Have you ever been watching a movie and it had a great beginning, but then it petered out somewhere in the middle? The middle must be the toughest to write. You decide to get some extra popcorn to help you keep watching because you want to know what happens. The ending is pretty satisfying, but (as a writer) you think that the middle could have used some extra TLC.

In this post, I would like to share three tips that will not only help the middle sections of your writing, but make all of your writing infused with “punch, zip, and wow”—to say something that is both inspiring and powerful, to-the-point, and enriching.

Tip #6: Don’t just rehash Scripture in your writing—find a unique way to present it. 

Anyone can provide a summary of what Scripture says, but irresistible writing presents Scripture with creativity. Does your Bible passage have its own word picture? Share a personal experience related to that metaphor as you explain the verses. Is there an intriguing slant that you can use to introduce a familiar story? Keep the reader’s interest by using that angle to introduce and explain the passage. 

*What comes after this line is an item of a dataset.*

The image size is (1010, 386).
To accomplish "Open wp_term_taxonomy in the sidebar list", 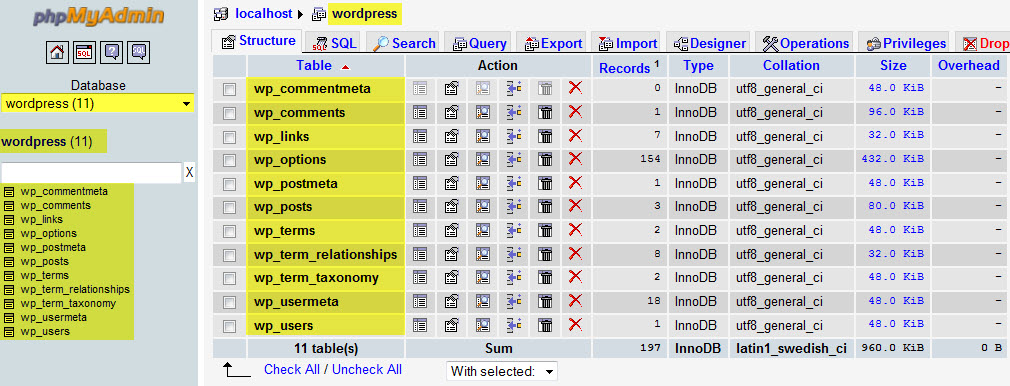I will 68,304.
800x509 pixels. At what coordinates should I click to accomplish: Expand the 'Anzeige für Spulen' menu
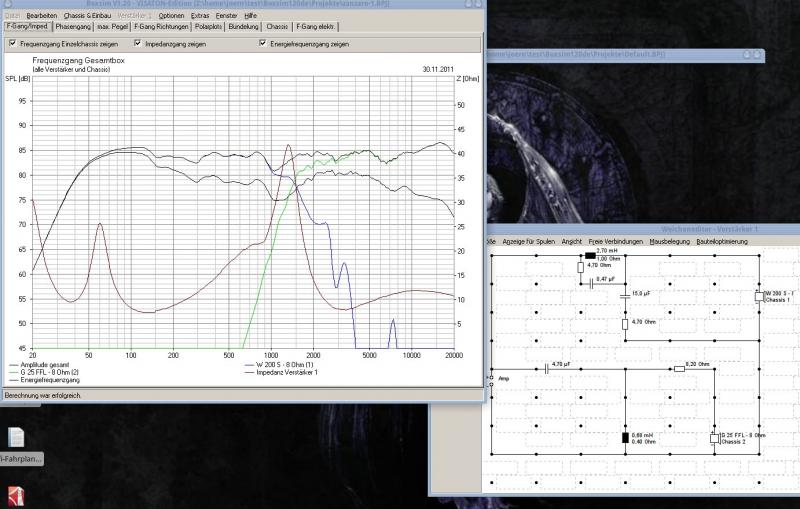(x=529, y=241)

For example, in John 10:27, Jesus talked about His sheep recognizing His voice and following Him. If I were to write about this passage, I would share about the time in Europe that my family sat in a restaurant overlooking a valley. We watched as two shepherds came together in the valley to chat and their flocks mixed. How would they ever separate their sheep? As the shepherds headed in different directions and called to their flocks, it looked like the parting of the Red Sea. Each sheep knew who it belonged to and didn’t hesitate to follow. 

Tip #7: See if any paragraphs, sentences, or words can be left out and your message is still clear. 

No, don’t say that! I cringe inwardly when I hear a faculty member at a writer’s conference say, “We have to kill our darlings.” I prefer to gently paste them into a cozy Word file for later. 

To create irresistible writing, read every paragraph, and see if it’s needed. Copy and paste those precious paragraphs that aren’t, into a new file. Then see if every sentence in the remaining paragraphs is needed. Delete whatever doesn’t detract from the clarity of your message. (The reader will never know.) Then look at each word in your sentences. If something can be said with fewer words, go for it. If a word doesn’t serve a good purpose, say good-bye. Make sure every word, sentence, and paragraph progress your main idea and don’t just take up space. 

Tip #8: Track your flow of thought by reading the first line of every paragraph.

This helps your main point to be understood from beginning to end. The first lines of your paragraphs act like stepping stones for the reader. Whether I am evaluating someone else’s submission or my own writing, I often read the first lines of the paragraphs to see the progression of the main point. My heart is quite satisfied when my own first lines show the flow of thought traveling in a straight line (not the kind of line that meanders on the side of a mountain). 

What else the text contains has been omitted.